### Exercise directions
Each line below that holds the word "icon" counts toward the answer; reply with the total number only.

### Task material

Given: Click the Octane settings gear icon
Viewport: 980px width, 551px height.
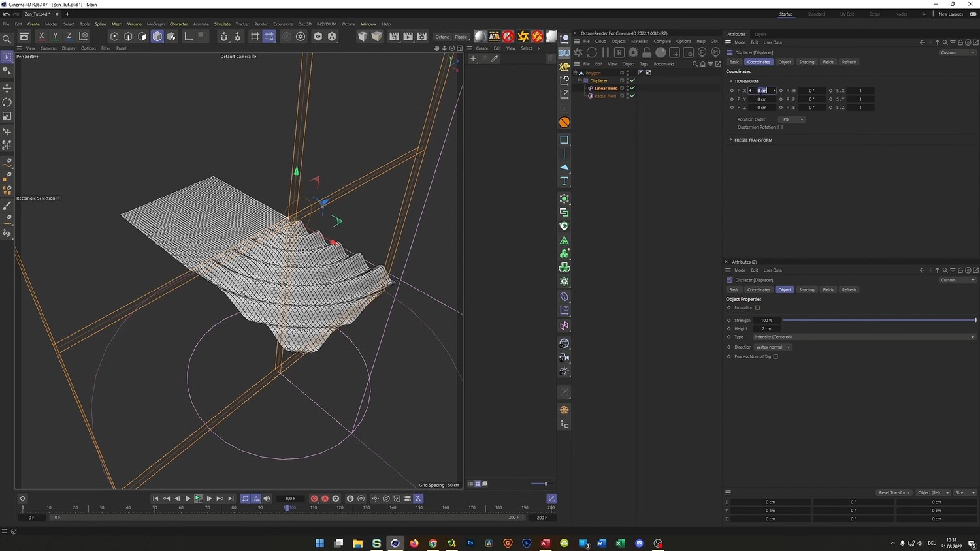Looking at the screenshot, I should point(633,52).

==

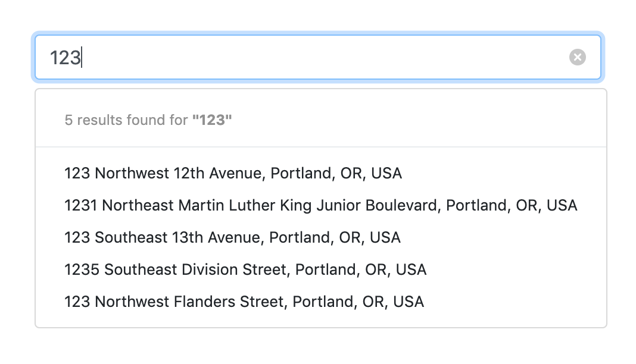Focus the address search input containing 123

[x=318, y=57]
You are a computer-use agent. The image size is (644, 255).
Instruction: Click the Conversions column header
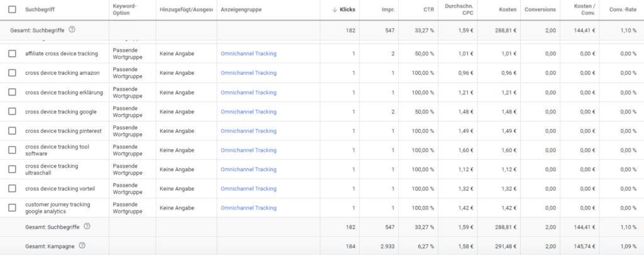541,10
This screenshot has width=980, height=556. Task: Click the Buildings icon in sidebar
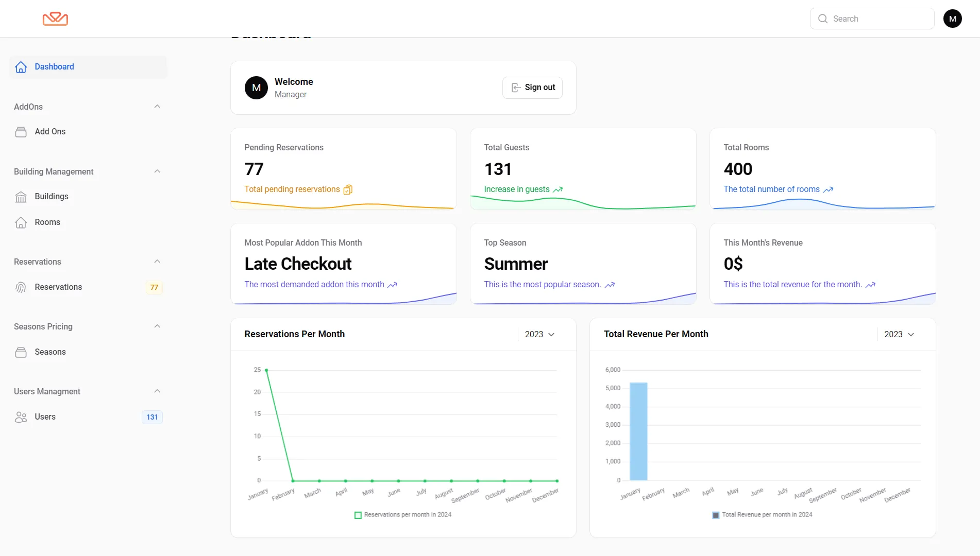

### Response to this exercise
2